What you will do: Nothing after the line containing "Given: Open the 额定电流 rated current list box" belongs in the answer; write out exactly every line from the start of the material up to it, including it.

BEGIN

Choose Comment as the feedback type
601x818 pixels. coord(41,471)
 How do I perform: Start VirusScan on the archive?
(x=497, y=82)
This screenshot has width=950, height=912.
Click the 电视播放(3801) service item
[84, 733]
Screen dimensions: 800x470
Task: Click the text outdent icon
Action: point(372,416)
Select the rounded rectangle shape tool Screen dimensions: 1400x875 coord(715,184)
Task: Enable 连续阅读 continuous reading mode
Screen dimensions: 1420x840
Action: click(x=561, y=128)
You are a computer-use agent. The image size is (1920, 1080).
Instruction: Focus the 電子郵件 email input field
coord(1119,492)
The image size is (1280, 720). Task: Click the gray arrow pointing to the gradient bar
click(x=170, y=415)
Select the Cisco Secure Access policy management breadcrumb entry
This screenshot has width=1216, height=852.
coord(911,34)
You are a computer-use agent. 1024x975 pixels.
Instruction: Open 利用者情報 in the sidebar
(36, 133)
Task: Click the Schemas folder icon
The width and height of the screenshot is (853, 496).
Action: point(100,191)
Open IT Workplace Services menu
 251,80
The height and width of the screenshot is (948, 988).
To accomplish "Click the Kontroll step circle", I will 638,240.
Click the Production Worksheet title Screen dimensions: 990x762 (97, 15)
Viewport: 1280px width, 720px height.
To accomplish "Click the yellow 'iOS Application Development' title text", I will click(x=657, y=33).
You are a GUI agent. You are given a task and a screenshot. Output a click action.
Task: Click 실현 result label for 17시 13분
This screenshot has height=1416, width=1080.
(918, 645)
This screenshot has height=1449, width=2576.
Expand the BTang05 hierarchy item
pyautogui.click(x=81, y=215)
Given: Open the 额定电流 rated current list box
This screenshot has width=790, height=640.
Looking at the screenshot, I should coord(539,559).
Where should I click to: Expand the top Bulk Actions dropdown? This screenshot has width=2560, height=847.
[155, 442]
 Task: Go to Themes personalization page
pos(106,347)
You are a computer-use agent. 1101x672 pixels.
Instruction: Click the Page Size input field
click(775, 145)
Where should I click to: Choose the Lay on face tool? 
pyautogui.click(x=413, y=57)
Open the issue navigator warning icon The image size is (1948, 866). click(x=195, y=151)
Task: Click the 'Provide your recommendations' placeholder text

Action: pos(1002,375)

END

Expected answer:
Choose Comment as the feedback type
601x818 pixels. coord(41,471)
 How do I perform: Start VirusScan on the archive?
(x=497, y=82)
This screenshot has width=950, height=912.
Click the 电视播放(3801) service item
[84, 733]
Screen dimensions: 800x470
Task: Click the text outdent icon
Action: point(372,416)
Select the rounded rectangle shape tool Screen dimensions: 1400x875 coord(715,184)
Task: Enable 连续阅读 continuous reading mode
Screen dimensions: 1420x840
Action: click(x=561, y=128)
You are a computer-use agent. The image size is (1920, 1080).
Instruction: Focus the 電子郵件 email input field
coord(1119,492)
The image size is (1280, 720). Task: Click the gray arrow pointing to the gradient bar
click(x=170, y=415)
Select the Cisco Secure Access policy management breadcrumb entry
This screenshot has width=1216, height=852.
coord(911,34)
You are a computer-use agent. 1024x975 pixels.
Instruction: Open 利用者情報 in the sidebar
(36, 133)
Task: Click the Schemas folder icon
The width and height of the screenshot is (853, 496).
Action: point(100,191)
Open IT Workplace Services menu
 251,80
The height and width of the screenshot is (948, 988).
To accomplish "Click the Kontroll step circle", I will 638,240.
Click the Production Worksheet title Screen dimensions: 990x762 (97, 15)
Viewport: 1280px width, 720px height.
To accomplish "Click the yellow 'iOS Application Development' title text", I will click(x=657, y=33).
You are a GUI agent. You are given a task and a screenshot. Output a click action.
Task: Click 실현 result label for 17시 13분
This screenshot has height=1416, width=1080.
(918, 645)
This screenshot has height=1449, width=2576.
Expand the BTang05 hierarchy item
pyautogui.click(x=81, y=215)
Given: Open the 额定电流 rated current list box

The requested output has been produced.